Mid Wales

Historic Whitton primary school faces Powys costs vote

School children
Image caption Whitton primary school has been open since 1724

The future of a primary school that has been open for nearly 300 years will be decided as Powys council considers plans for its first "super school".

Whitton primary school, Presteigne, opened in 1724 but now has just 21 pupils.
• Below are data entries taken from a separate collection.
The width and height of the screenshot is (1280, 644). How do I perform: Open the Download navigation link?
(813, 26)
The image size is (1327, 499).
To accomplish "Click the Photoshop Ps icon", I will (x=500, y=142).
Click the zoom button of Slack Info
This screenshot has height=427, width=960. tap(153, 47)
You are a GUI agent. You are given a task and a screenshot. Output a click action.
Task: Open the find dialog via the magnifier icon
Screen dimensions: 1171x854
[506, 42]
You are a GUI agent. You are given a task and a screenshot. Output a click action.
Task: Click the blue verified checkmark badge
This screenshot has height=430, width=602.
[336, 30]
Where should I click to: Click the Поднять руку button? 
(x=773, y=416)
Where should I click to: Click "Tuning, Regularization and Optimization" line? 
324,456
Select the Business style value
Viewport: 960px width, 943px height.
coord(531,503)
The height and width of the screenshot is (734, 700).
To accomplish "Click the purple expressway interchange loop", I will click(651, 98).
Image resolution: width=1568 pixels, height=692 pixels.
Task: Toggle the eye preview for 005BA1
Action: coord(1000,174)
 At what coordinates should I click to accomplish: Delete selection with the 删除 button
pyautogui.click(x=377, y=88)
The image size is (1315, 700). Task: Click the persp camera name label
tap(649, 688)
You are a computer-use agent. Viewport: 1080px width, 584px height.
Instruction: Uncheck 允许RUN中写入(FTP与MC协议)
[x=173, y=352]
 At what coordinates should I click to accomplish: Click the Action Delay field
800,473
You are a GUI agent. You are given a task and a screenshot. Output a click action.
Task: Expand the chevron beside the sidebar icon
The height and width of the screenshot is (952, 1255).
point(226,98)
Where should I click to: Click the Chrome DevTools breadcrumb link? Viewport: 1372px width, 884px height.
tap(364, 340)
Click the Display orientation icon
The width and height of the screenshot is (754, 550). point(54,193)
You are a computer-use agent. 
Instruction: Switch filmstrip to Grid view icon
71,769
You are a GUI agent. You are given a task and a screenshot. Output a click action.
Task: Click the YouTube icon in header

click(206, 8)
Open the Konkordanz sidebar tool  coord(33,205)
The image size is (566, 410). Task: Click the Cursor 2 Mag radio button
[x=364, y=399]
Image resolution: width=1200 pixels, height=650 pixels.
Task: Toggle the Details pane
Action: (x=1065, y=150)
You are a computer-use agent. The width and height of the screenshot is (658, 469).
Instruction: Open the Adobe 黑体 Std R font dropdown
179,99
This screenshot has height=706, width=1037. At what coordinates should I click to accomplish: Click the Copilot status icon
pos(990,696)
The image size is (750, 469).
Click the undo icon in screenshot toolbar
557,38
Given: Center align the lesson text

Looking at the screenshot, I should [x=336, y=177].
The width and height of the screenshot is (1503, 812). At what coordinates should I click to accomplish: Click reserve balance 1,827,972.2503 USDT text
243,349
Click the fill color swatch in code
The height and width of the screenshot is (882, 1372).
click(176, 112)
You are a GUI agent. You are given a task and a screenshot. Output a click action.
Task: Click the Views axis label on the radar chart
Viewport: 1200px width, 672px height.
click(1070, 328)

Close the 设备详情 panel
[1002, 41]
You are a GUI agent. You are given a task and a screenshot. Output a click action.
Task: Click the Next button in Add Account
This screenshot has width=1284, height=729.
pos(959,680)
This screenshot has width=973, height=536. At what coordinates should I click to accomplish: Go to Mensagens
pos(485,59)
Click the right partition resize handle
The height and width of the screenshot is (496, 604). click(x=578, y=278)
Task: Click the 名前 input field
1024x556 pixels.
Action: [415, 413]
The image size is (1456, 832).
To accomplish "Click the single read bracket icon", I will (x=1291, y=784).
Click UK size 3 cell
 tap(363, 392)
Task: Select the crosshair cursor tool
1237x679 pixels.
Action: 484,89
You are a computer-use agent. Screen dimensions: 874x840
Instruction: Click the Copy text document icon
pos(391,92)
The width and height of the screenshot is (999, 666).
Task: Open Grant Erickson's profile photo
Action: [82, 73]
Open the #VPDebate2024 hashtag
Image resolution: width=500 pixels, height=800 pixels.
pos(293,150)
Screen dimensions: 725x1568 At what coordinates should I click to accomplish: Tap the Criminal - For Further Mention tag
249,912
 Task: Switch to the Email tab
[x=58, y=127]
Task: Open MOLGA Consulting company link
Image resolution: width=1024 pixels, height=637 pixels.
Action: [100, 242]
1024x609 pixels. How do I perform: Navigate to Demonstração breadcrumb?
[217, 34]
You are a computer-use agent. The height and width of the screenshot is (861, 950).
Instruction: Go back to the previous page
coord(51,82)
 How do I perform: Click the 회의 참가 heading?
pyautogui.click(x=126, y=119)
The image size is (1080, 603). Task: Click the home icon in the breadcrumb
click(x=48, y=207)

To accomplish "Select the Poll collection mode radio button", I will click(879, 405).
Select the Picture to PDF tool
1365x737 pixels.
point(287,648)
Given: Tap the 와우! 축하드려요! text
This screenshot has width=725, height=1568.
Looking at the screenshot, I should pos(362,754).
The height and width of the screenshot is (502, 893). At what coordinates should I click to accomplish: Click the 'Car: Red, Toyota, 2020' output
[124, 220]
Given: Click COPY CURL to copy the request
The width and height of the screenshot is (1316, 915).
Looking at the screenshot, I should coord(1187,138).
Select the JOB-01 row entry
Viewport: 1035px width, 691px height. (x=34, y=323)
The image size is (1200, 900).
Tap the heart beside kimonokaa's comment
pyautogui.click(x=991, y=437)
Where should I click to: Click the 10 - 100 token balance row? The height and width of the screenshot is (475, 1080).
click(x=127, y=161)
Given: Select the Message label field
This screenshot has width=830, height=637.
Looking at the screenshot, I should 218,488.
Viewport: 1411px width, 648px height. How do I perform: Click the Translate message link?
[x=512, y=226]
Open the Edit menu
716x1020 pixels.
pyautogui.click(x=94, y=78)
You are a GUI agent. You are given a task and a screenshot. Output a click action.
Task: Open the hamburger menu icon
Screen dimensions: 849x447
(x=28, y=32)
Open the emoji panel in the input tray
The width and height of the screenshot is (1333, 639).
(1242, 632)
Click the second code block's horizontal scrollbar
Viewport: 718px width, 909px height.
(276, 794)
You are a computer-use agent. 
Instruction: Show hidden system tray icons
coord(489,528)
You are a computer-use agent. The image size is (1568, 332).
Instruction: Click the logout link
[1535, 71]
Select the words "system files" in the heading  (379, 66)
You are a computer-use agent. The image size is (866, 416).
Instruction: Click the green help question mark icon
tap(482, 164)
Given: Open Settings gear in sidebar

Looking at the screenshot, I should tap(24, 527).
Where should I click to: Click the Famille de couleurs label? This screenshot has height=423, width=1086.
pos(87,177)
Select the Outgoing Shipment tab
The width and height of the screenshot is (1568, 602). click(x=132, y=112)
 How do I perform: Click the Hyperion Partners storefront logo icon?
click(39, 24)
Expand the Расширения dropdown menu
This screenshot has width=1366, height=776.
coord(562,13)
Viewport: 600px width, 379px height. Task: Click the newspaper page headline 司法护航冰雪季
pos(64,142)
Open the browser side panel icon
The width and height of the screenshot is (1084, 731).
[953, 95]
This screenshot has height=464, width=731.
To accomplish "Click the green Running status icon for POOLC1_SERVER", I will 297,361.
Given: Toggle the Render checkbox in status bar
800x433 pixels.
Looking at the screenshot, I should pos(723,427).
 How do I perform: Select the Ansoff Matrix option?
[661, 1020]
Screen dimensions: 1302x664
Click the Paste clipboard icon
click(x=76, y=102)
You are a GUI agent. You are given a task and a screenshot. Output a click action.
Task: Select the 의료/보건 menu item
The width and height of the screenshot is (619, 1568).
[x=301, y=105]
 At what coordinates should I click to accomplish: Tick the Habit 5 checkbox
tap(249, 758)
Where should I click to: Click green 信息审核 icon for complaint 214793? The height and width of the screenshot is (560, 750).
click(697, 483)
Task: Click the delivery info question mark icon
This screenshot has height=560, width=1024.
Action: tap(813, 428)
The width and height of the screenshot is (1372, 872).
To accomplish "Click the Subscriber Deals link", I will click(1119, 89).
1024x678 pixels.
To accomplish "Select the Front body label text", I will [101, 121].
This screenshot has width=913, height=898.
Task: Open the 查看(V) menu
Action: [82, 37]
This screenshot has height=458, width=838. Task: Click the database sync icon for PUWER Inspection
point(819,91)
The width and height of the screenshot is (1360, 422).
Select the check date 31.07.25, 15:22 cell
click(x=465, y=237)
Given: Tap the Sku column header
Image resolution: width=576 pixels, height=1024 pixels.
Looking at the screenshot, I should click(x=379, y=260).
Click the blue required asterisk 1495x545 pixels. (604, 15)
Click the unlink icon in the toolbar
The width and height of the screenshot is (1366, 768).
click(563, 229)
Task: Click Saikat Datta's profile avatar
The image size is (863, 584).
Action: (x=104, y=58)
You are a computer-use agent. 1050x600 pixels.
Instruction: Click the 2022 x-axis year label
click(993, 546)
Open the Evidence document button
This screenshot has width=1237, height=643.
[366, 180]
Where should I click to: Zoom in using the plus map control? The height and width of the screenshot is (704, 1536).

Powys reviews any school with fewer than 35 pupils.

The council's cabinet is also proposing to open the new super-school at Machynlleth by September 2014.

A charity has offered to pay £120,000 towards surplus places at Whitton.

The high cost of maintaining low pupil numbers is one of the reasons for the proposed closure of Whitton primary school by 31 August next year.

The school opened in a barn in the village in 1724 after Dame Anna Child, who died in 1703, bequeathed £500 to pay for a schoolmaster to teach the children of Whitton and Pilleth.

The school may be thrown a life-line because a charitable trust which has financially supported the campus since the beginning will be consulted if councillors vote to close it.

'Difficult position'

Dame Anna Child's Endowed School Trust has already offered to pay £120,000 over the next three years to reduce the cost of funding per pupil to the county average.

Graham Skipworth, the school's chair of governors, said the school - which claims to be the oldest non-denominational aided school in England and Wales - was set to increase pupils on its register 29 by January.

He said: "I don't know why the trust's offer hasn't been taken up by the county council and we are in a very difficult position.

"Our new head teacher has increased the number of pupils by 40% in one term and we have five pupils who could not cope with a large school environment who are doing well after being placed in our school."

Mr Skipworth added that the trust's trustees would meet to discuss the school's future on Friday.

Cut costs

The Powys council cabinet meeting on Tuesday will also consider the merger of Machynlleth primary and secondary schools for pupils aged four to 18.

The town's primary and secondary schools would remain on separate sites in the town but with a single governing body.

The authority has been reviewing schools as part of a modernisation project to cut costs and tackle surplus places.

Last year it closed 10 primary schools and built four new replacements in the Maesydderwen catchment area in and around Ystradgynlais.